(Source document begins)
Back up a few verses in chapter 9, you’ll find Jesus working.  He heals two blind men.  Then he tells them not to tell anyone about it.  But they go and tell everyone about it.  And word spreads and Jesus’ fame grows, as does the opposition.  Verse 34 has the Pharisees complaining that he is consorting with demons.  The rest of chapter 9 is his response to that accusation.  He doesn’t argue the logic of their complaint like he does a couple of chapters later when they really start getting on his nerves.  No, for now he just works.  He labors in the harvest of the Lord.
(Source document ends)
(Data begins)
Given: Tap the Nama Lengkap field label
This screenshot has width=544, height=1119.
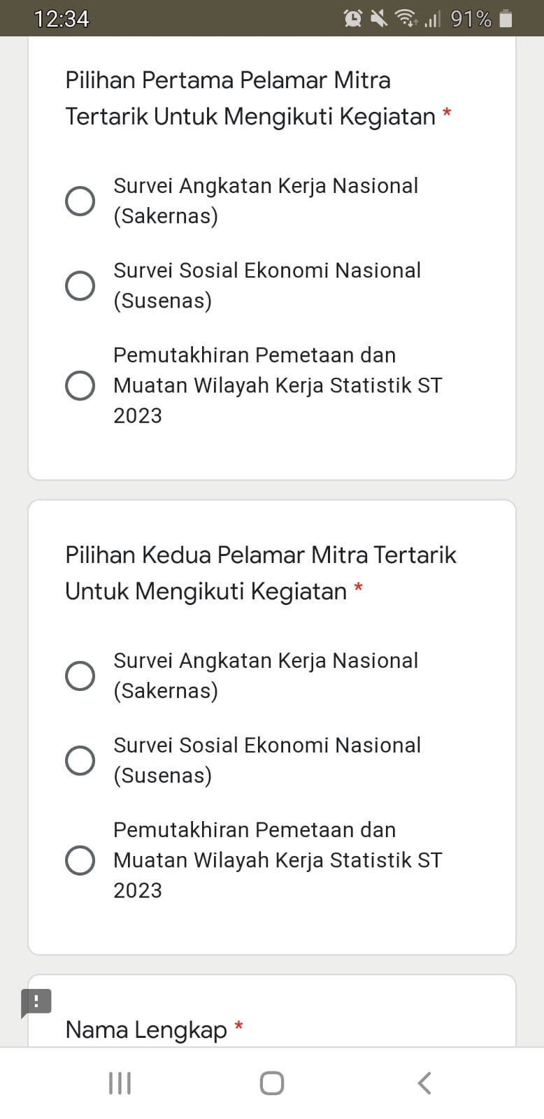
(Data ends)
> [Tasks to complete]
1. According to the sermon excerpt, what do the Pharisees complain about in verse 34?
2. List everything the sermon excerpt says spreads or grows after the two blind men tell everyone.
3. Please reproduce the sermon excerpt from "Back up a few" to "of the Lord.".

> [Solutions to the tasks]
1. They complain that Jesus is consorting with demons.

2. Word, Jesus' fame, and the opposition

3.
Back up a few verses in chapter 9, you’ll find Jesus working.  He heals two blind men.  Then he tells them not to tell anyone about it.  But they go and tell everyone about it.  And word spreads and Jesus’ fame grows, as does the opposition.  Verse 34 has the Pharisees complaining that he is consorting with demons.  The rest of chapter 9 is his response to that accusation.  He doesn’t argue the logic of their complaint like he does a couple of chapters later when they really start getting on his nerves.  No, for now he just works.  He labors in the harvest of the Lord.